When Pressed

Susana Chávez Silverman

“In My Country” Crónica


“In My Country” Crónica

12 July, 2005 Los Angeles, CA.
For Wim Lindeque, Melanie “Miss Mellie” Maree and Shaun Levin Para Eunice Van Wagner Chávez, in memoriam

Afrikaans words and phrases insinuate themselves into my head, my consciousness, aun sin querer. Meer en meer. Not sure I even want them in there, presies, although tengo que admitir they do stir something in me. Algo del orden de (pace Andrea Gutiérrez, your fave phrase, o al menos, one of them) la añoranza. Yebo, longing, comfort, long ago pain. Memory.

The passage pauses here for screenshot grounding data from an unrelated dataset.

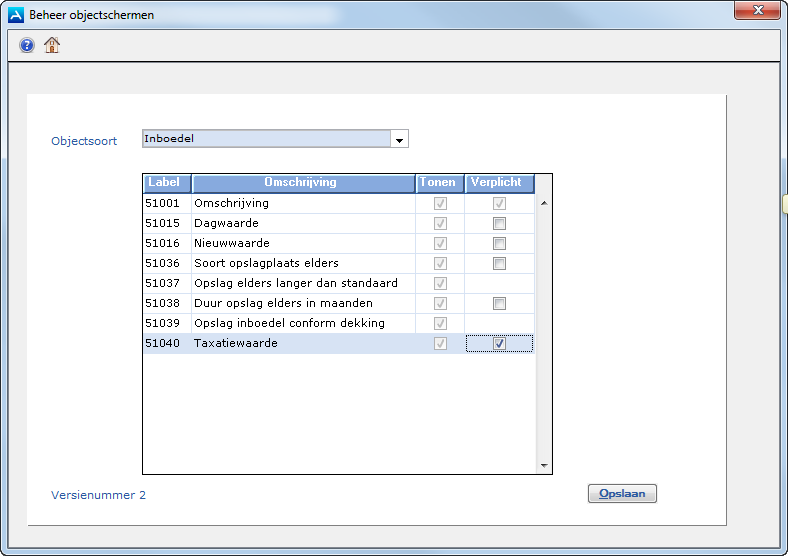This screenshot has width=788, height=556.
Task: Check Verplicht for Duur opslag elders
Action: pos(499,303)
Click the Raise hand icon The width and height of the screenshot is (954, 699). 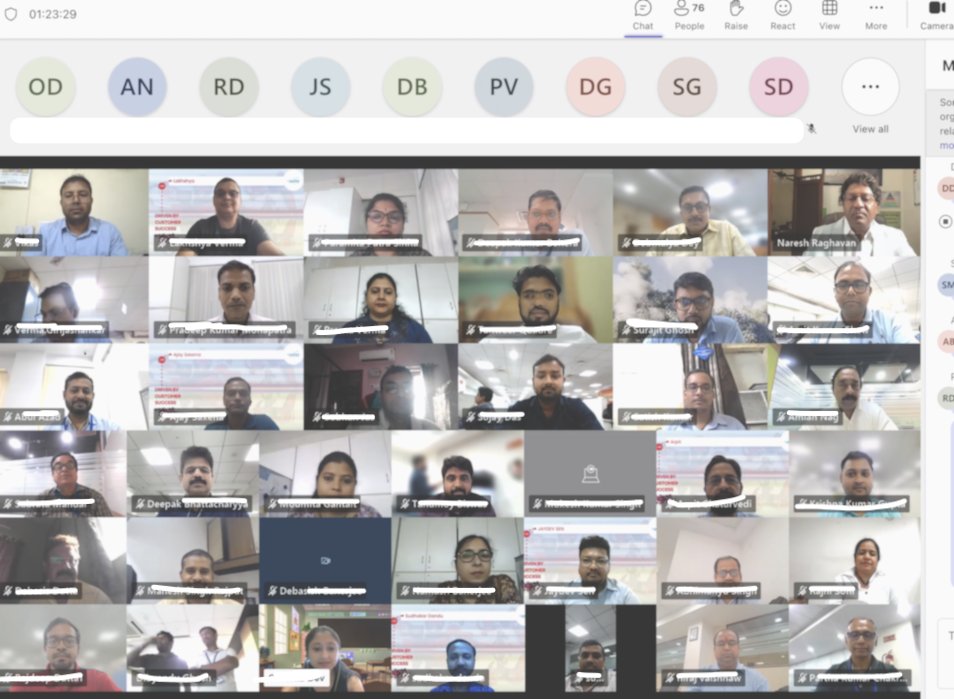tap(736, 15)
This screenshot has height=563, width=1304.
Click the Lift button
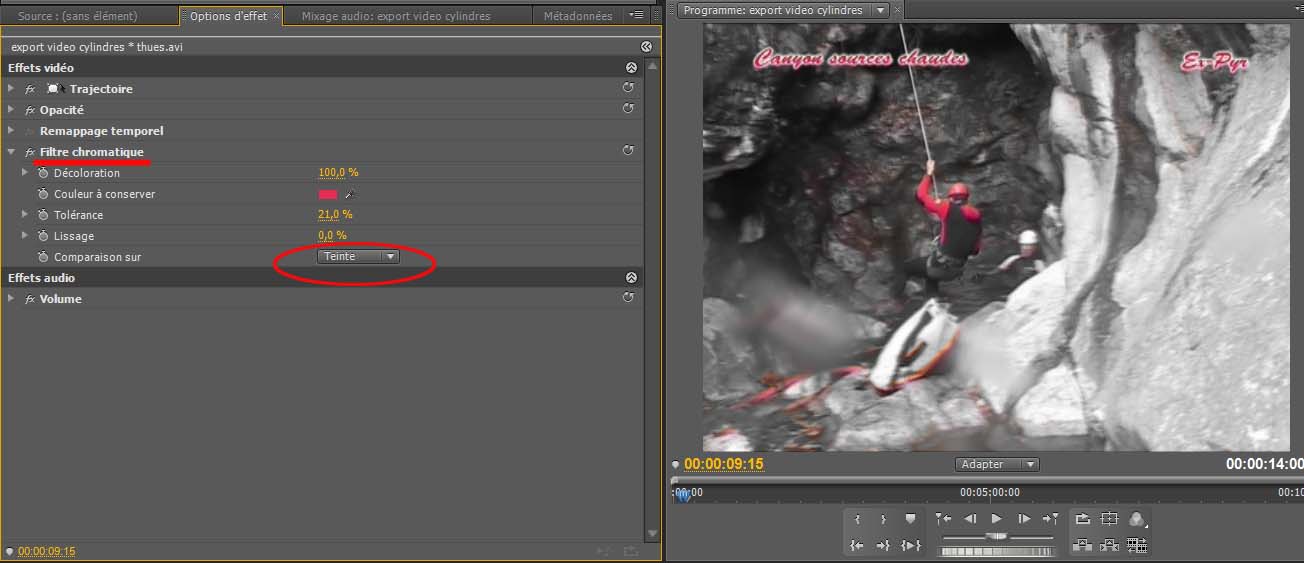coord(1082,545)
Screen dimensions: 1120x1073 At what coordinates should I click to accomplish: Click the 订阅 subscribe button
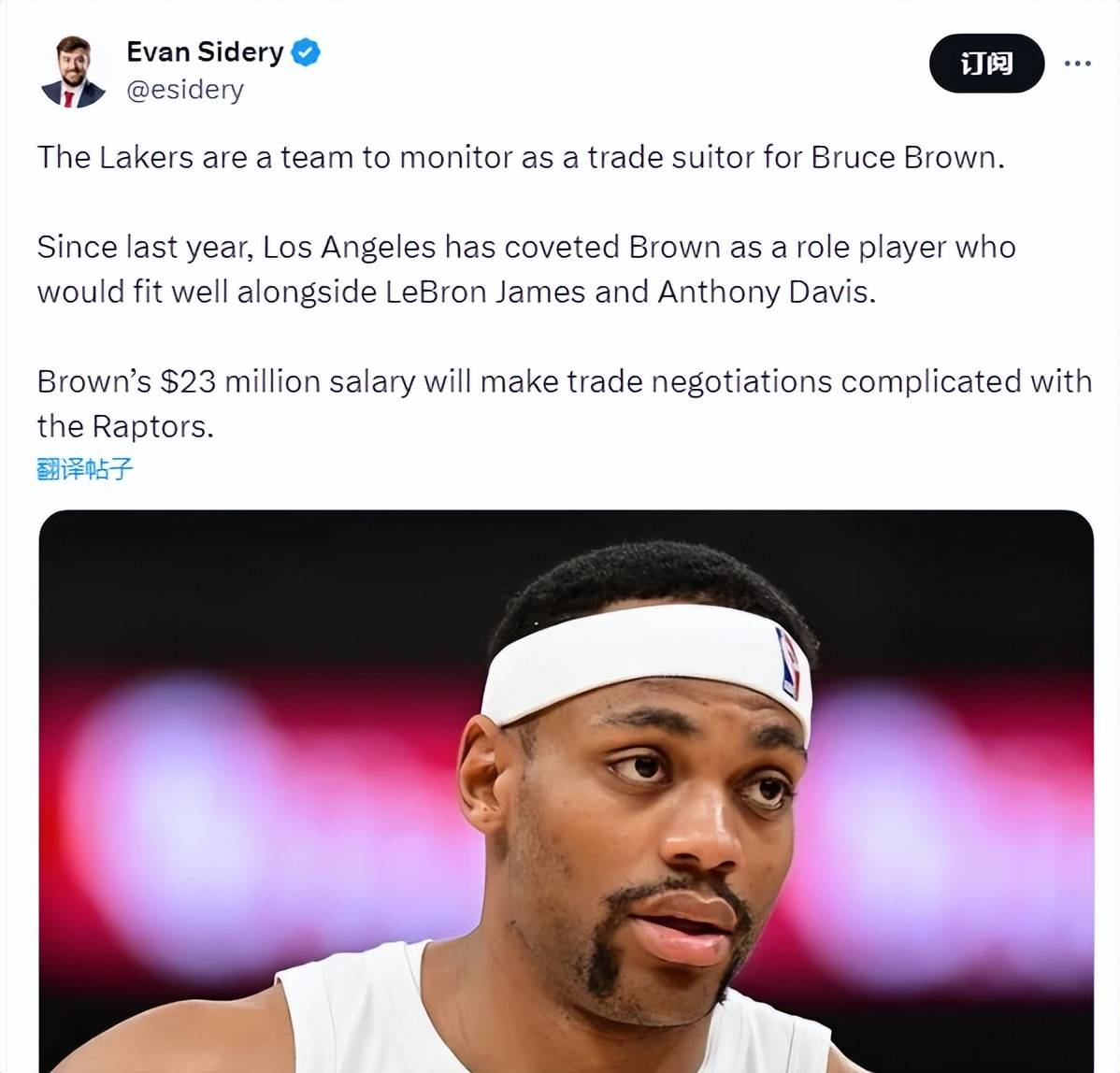986,64
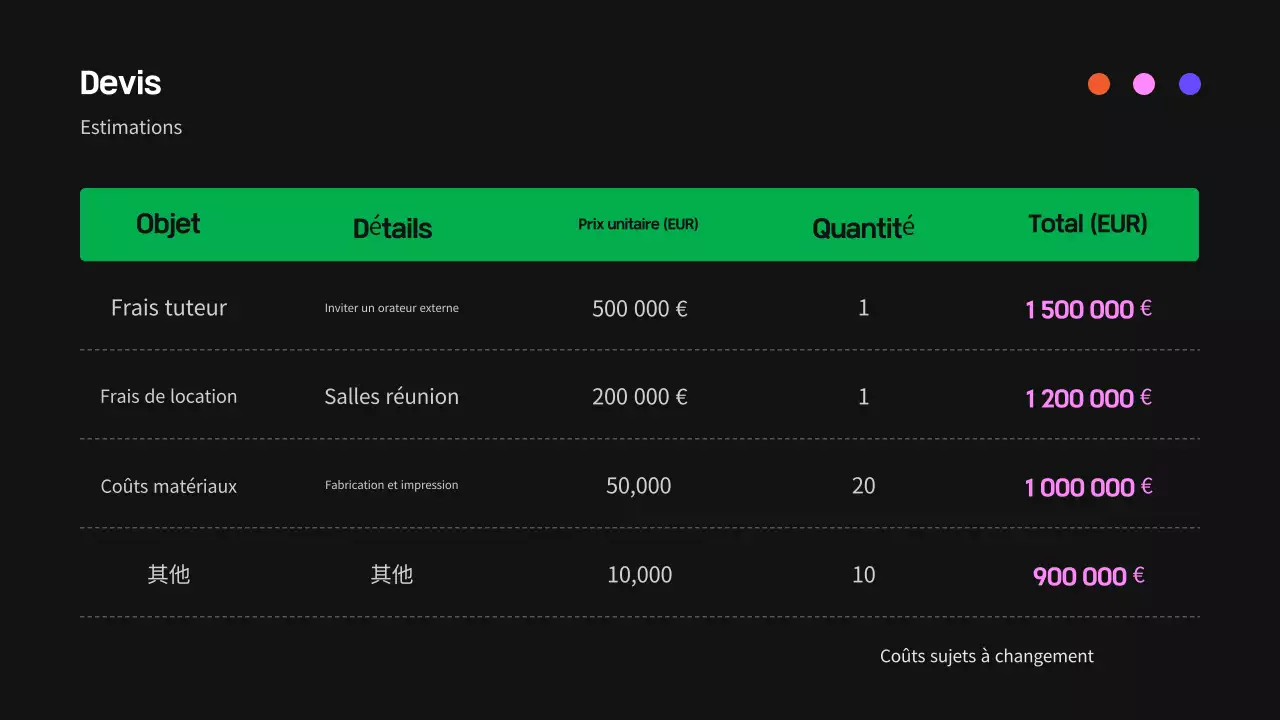Click the orange dot in the corner
Viewport: 1280px width, 720px height.
pyautogui.click(x=1099, y=84)
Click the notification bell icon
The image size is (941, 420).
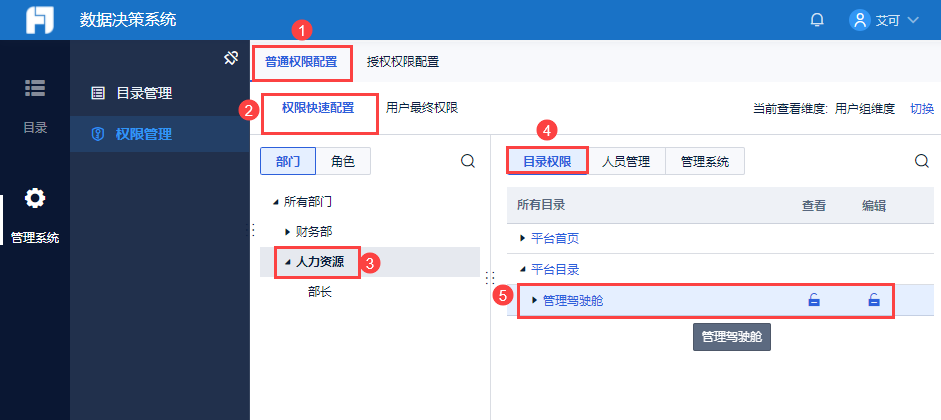click(817, 20)
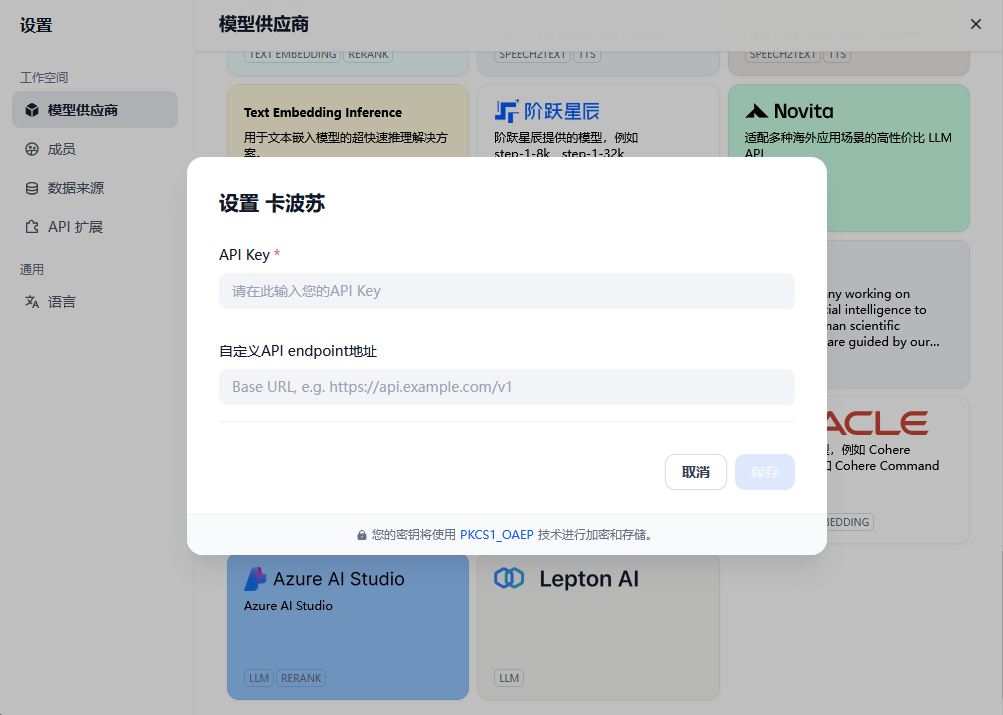
Task: Click the 数据来源 database icon
Action: [32, 188]
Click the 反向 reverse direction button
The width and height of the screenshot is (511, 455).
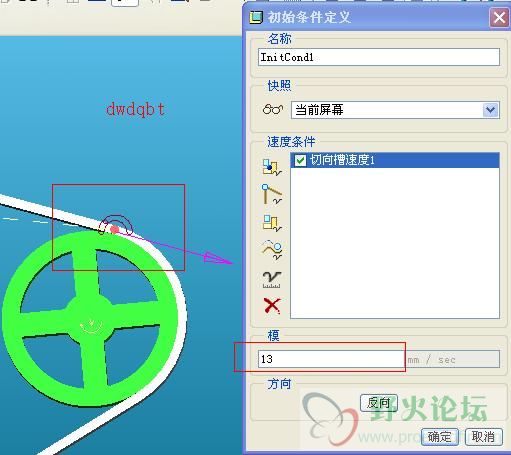[379, 403]
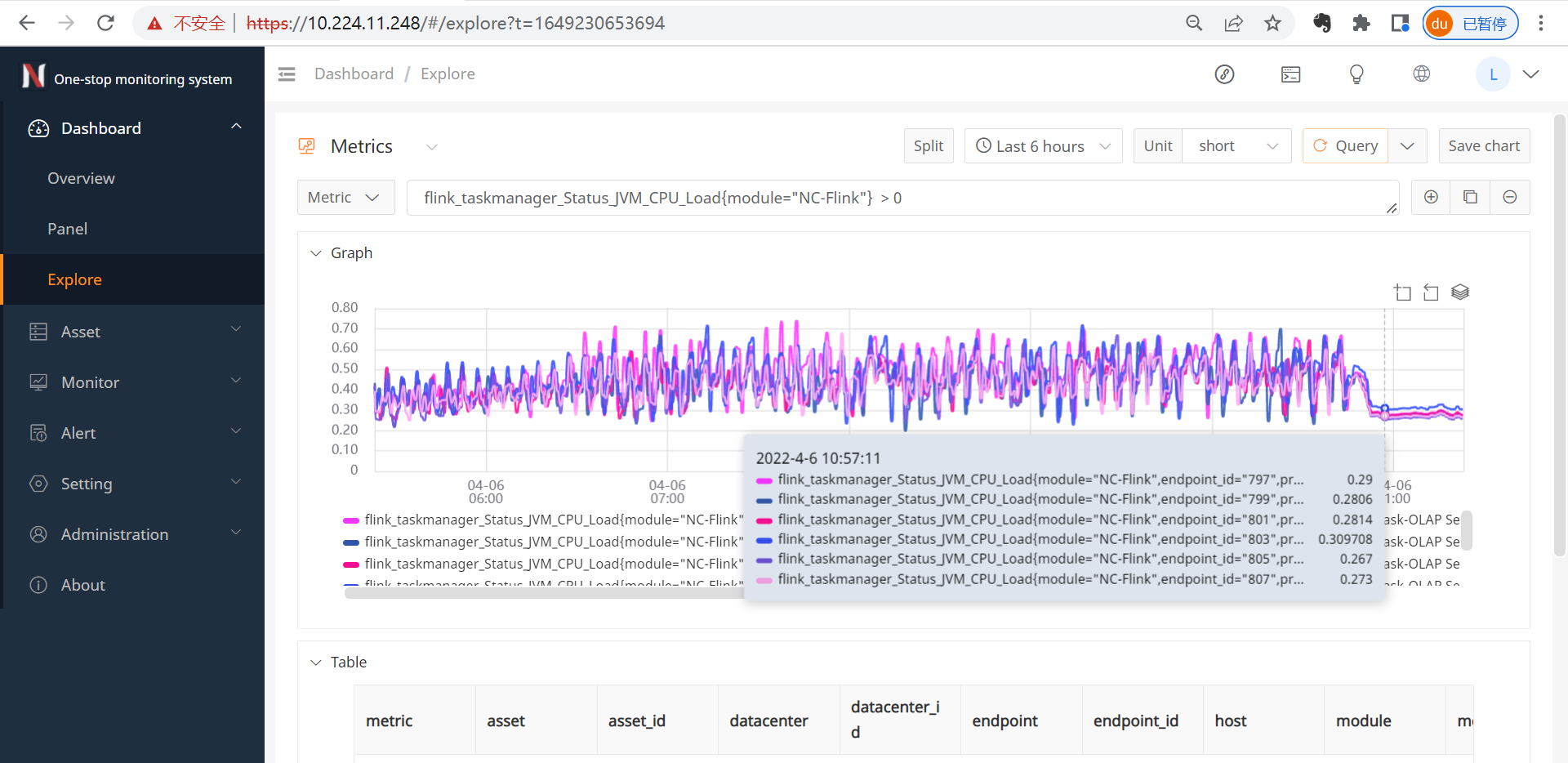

Of my self hace años, en Pretoria. Después de casi un año, holding myself apart, gingerly beginning to let the words–and those who spoke them from birth–touch me, assuage the biting loneliness. Kom ons jol! Ag, nee man. Lekker, my china.

Still not sure about–hasta ahora, desde aquí, después de todos estos años and even with all this reading, these movies, trying to prepare myself, somehow, for my return, mi iminente retorno a Sudafrica, después de 20 años–my relationship to that taal.

Hace unos días, more terrorist bombings. En Londres. Impotencia. Miedo. Ons kannie anywhere trek anymore, it seems. Last night I watched John Boorman’s film, “In My Country.” Basado en ese libro, which I haven’t found yet, but which that girl told me to read, esa niña que había estado de Study Abroad in South Africa, cuando fui a leer en la University of Redlands, invitada por mi amiga la Eva Valle. Anygüey, you know the boek I’m talking about, “The Country of my Skull” (weird title: Pierre dixit, claro, es adrede, pero it sounds pirate-y to me, not poetic) by Antjie Kroeg. The movie was sappy, a bit Manichean, pero even so, not bad.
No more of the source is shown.